A Sad Day... So long, it's been good to know you!

Tomorrow I will be shutting down the eBay store I've run for nearly 12 years.  It's a sad day for me, but certainly not an unexpected one.  I saw this coming quite some time ago, it's just that the last few months have made a final decision unavoidable.  

 

I doubt I need to reiterate the litany of issues that have led to this point -- experienced sellers know them all too well.  Essentially, eBay has worn me out and ground me down with incremental policy changes that neither enhance nor facilitate my ability to sell well as a small business person.   As I said on another post, it boils down to the fact that the time and effort required by a small seller to "feed the eBay monster" constantly (not to mention keeping up with ever-changing eBay policy), in order to maintain any sort of steady level of sales has become completely disproportionate to the return.

+-------+

Requests:
**A)** Answer these questions about the post on closing the eBay store:
(i) For how long has the writer run the eBay store?
(ii) When will the store be shut down?
(iii) According to the post, what has the time and effort a small seller needs to "feed the eBay monster" become?
**B)** Go on with the post about closing the eBay store, starting after its last sentence.

Records:

+-------+

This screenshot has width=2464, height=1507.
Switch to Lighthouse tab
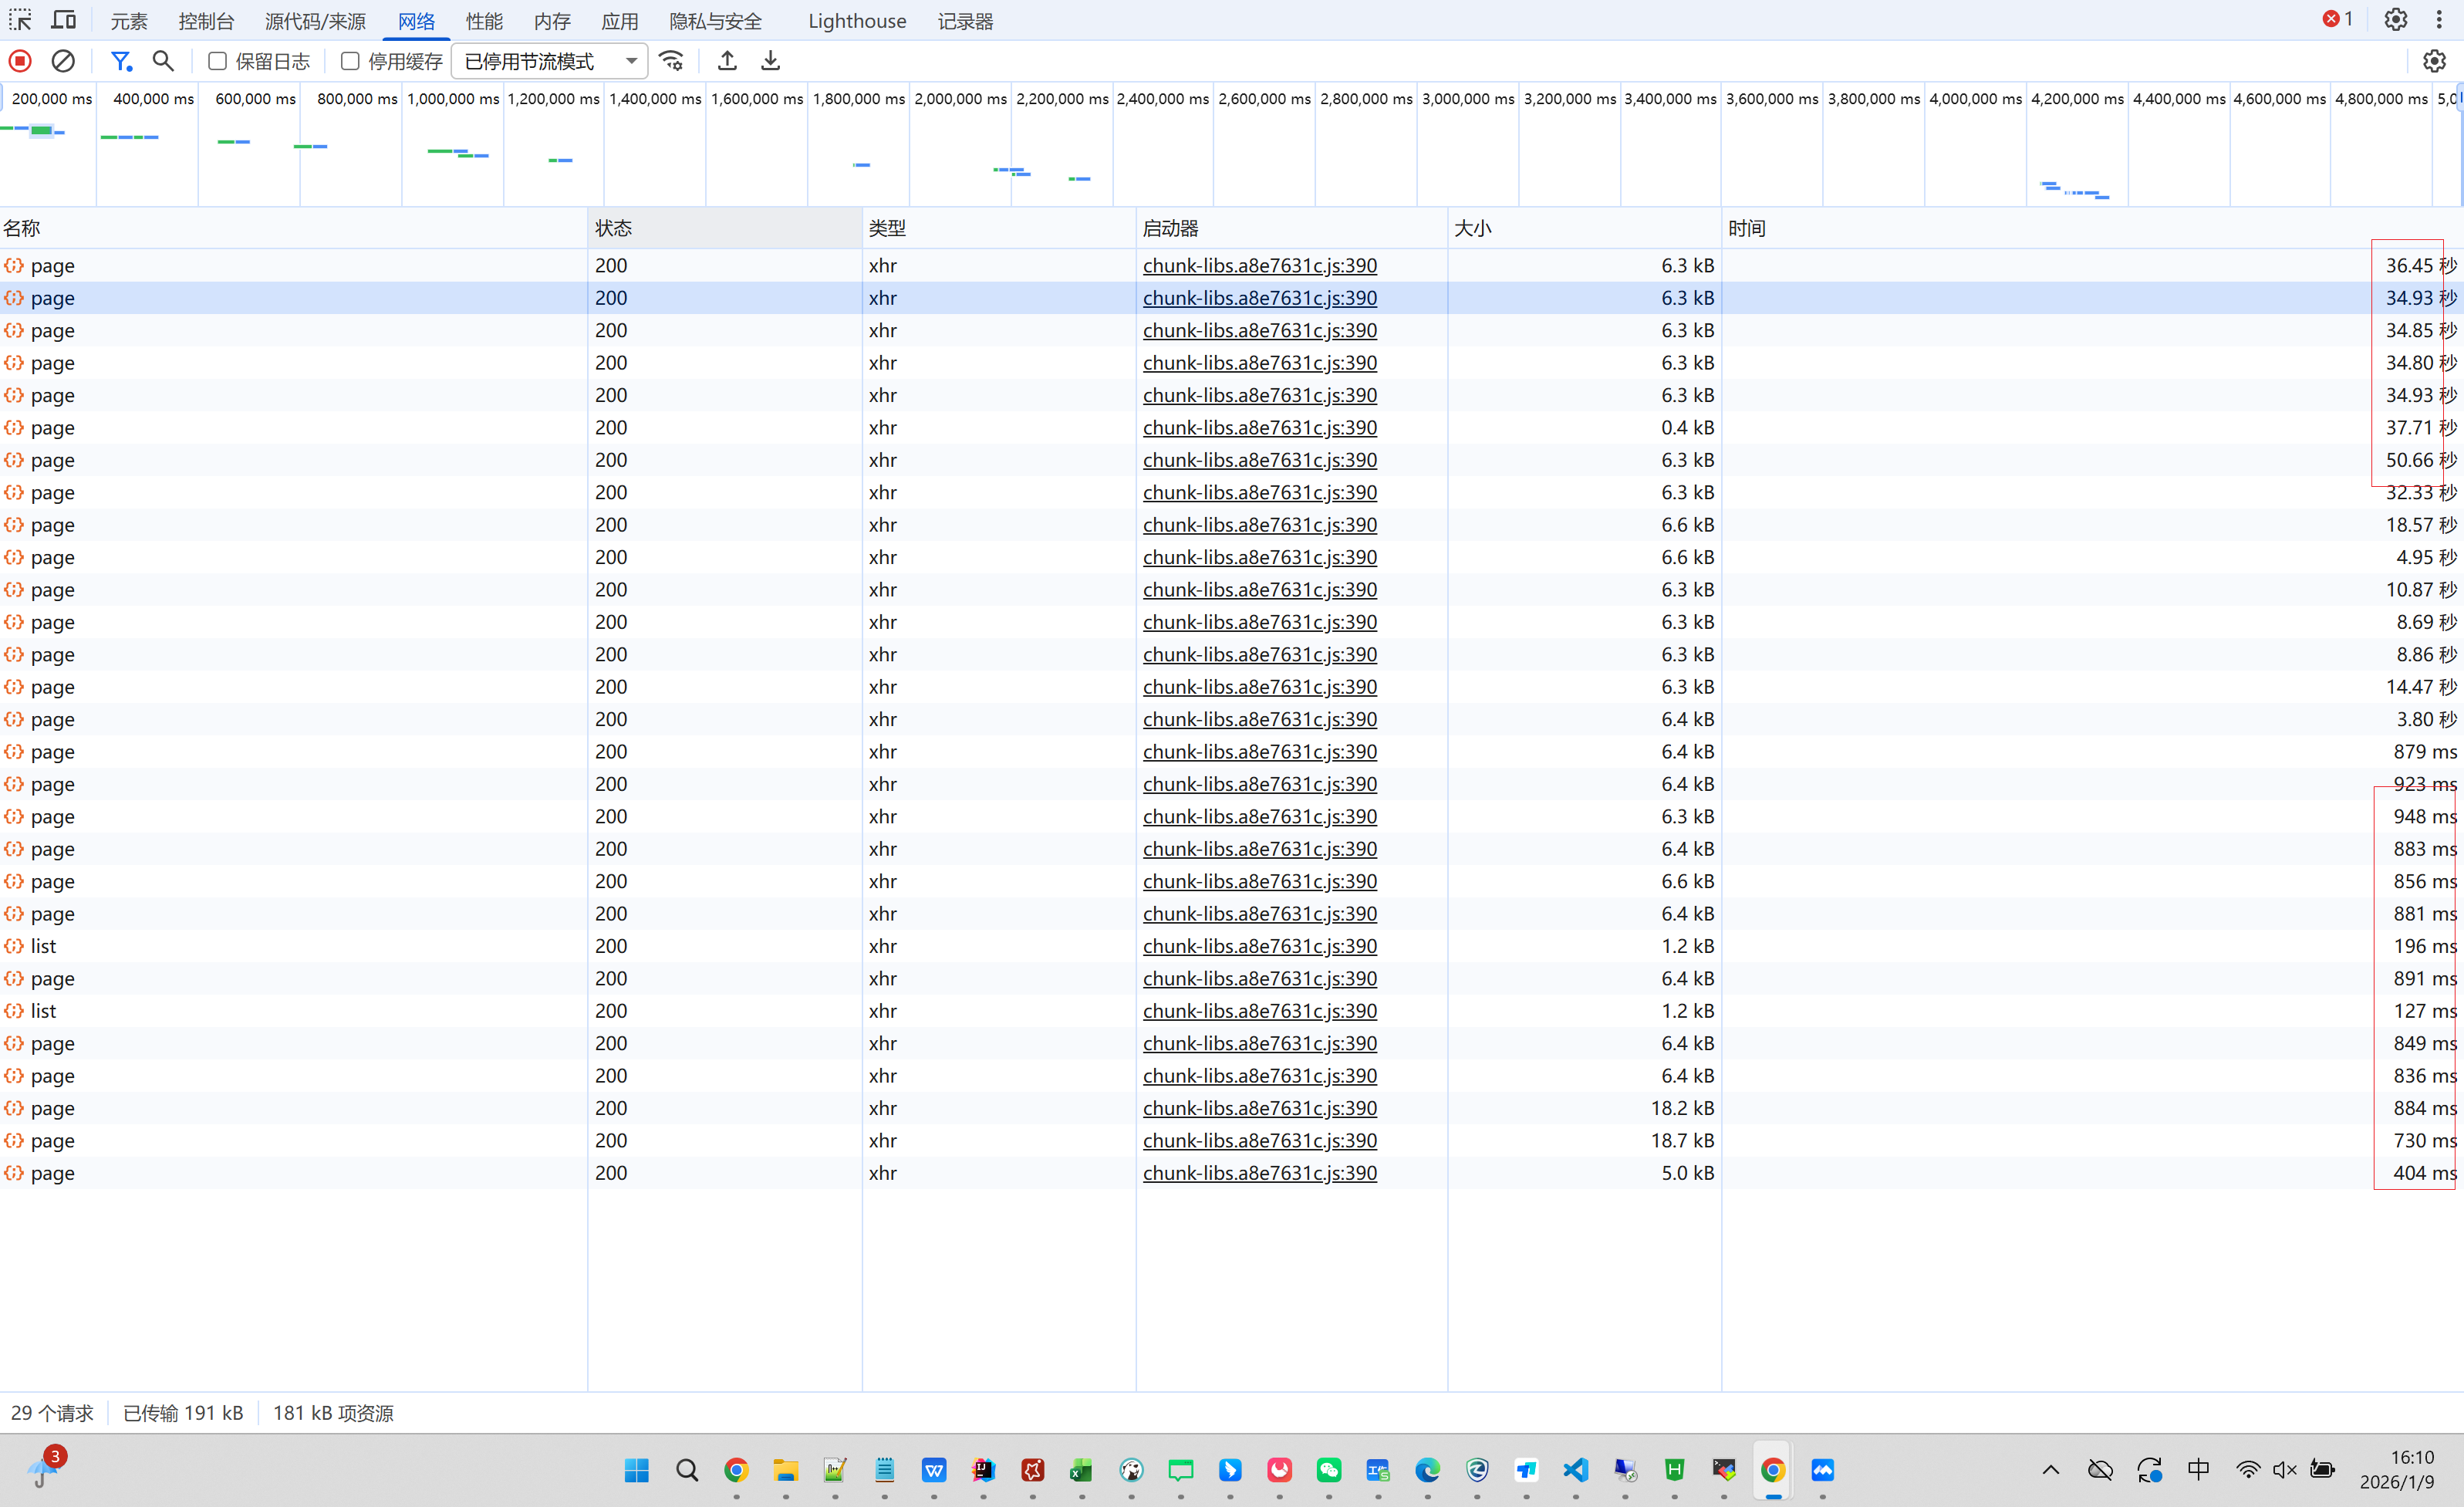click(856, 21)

+-------+

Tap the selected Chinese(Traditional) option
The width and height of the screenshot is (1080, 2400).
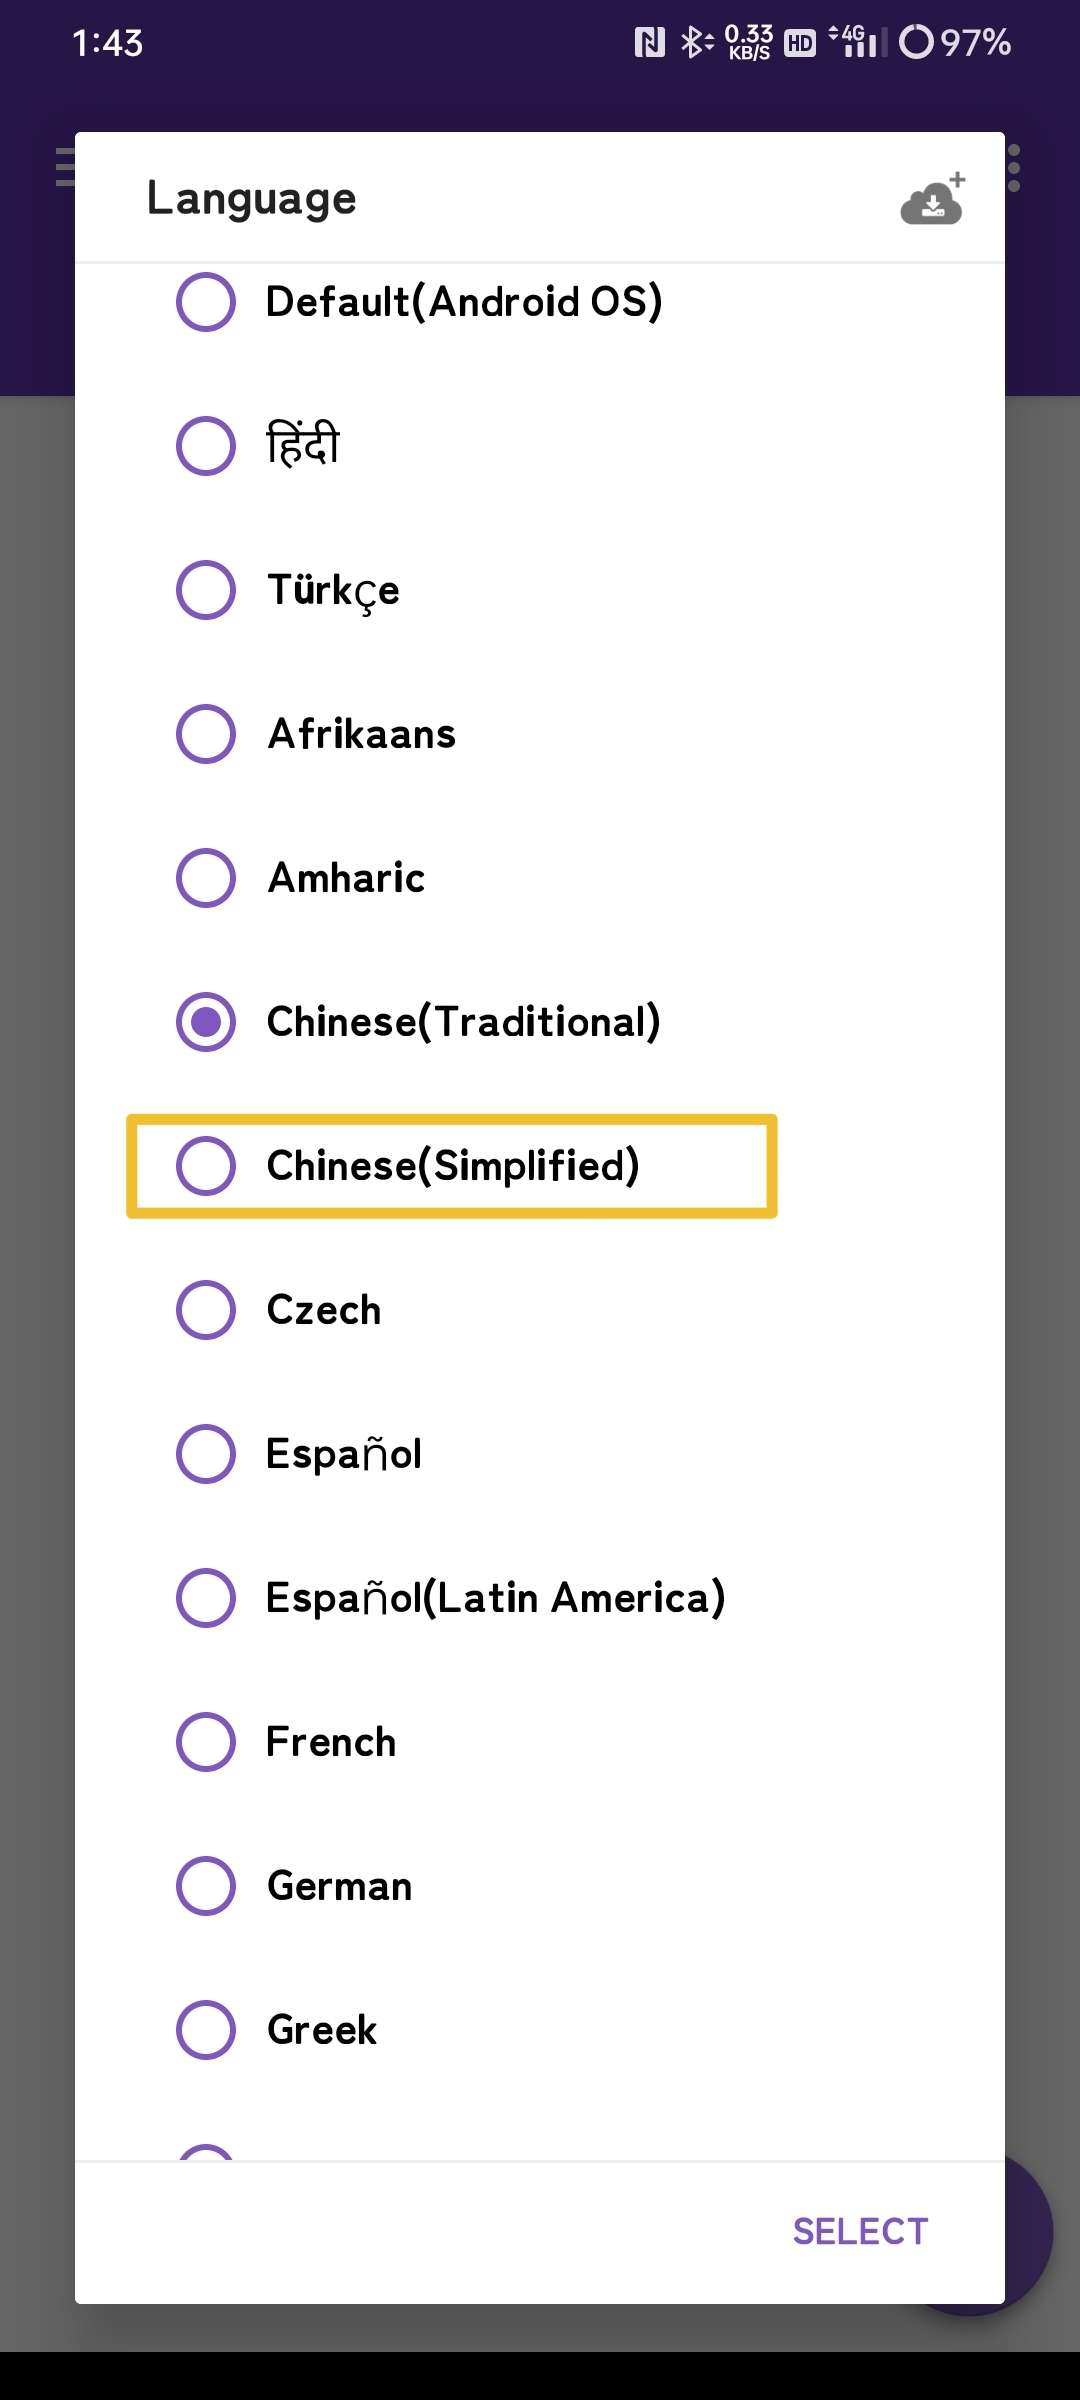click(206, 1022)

+-------+

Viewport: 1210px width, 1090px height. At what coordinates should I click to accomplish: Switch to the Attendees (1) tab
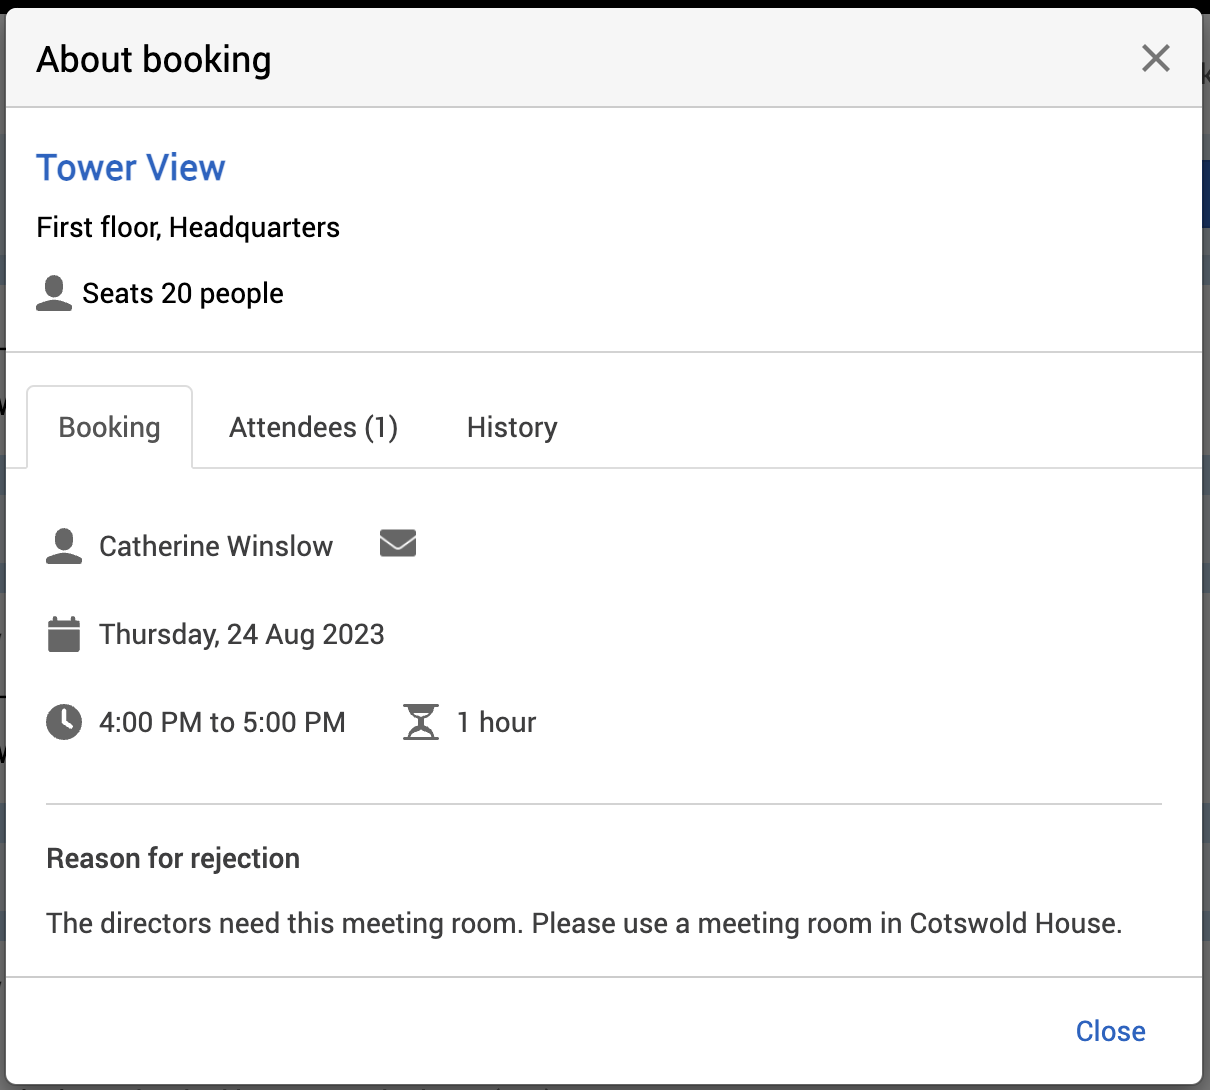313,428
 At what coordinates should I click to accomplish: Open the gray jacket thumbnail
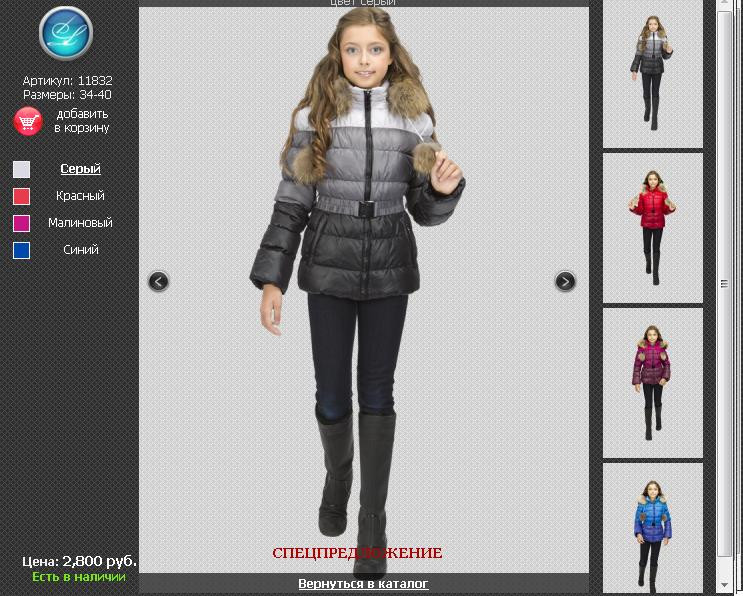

+-------+

Answer set:
**A)**
(i) Nearly 12 years.
(ii) Tomorrow.
(iii) Completely disproportionate to the return.

**B)**
I understand that eBay must satisfy its shareholders.  They are really no longer interested in facilitating small-scale selling, particularly in their "traditional" unique, vintage or OOAK categories.   They want to look like any other big, online retailer with a plethora of mass-produced consumer products at remarkable discounts (even though we all know that's not what's behind the curtain).   

 

Economies of scale are integral to that concept.  It's no doubt far less expensive for eBay to deal with several thousand big retail sellers listing products that can be precisely compared and deeply discounted (with free shipping of course, by sellers who can afford to make good deals with Canada Post et al), than to have to deal with millions of individual, non-professional small sellers.   EBay has determined this is how they want their future to look, and it seems clear the likes of me do not fit into that picture.  If they wanted to get rid of a whole swath of small sellers by attrition, I think they'll soon have succeeded.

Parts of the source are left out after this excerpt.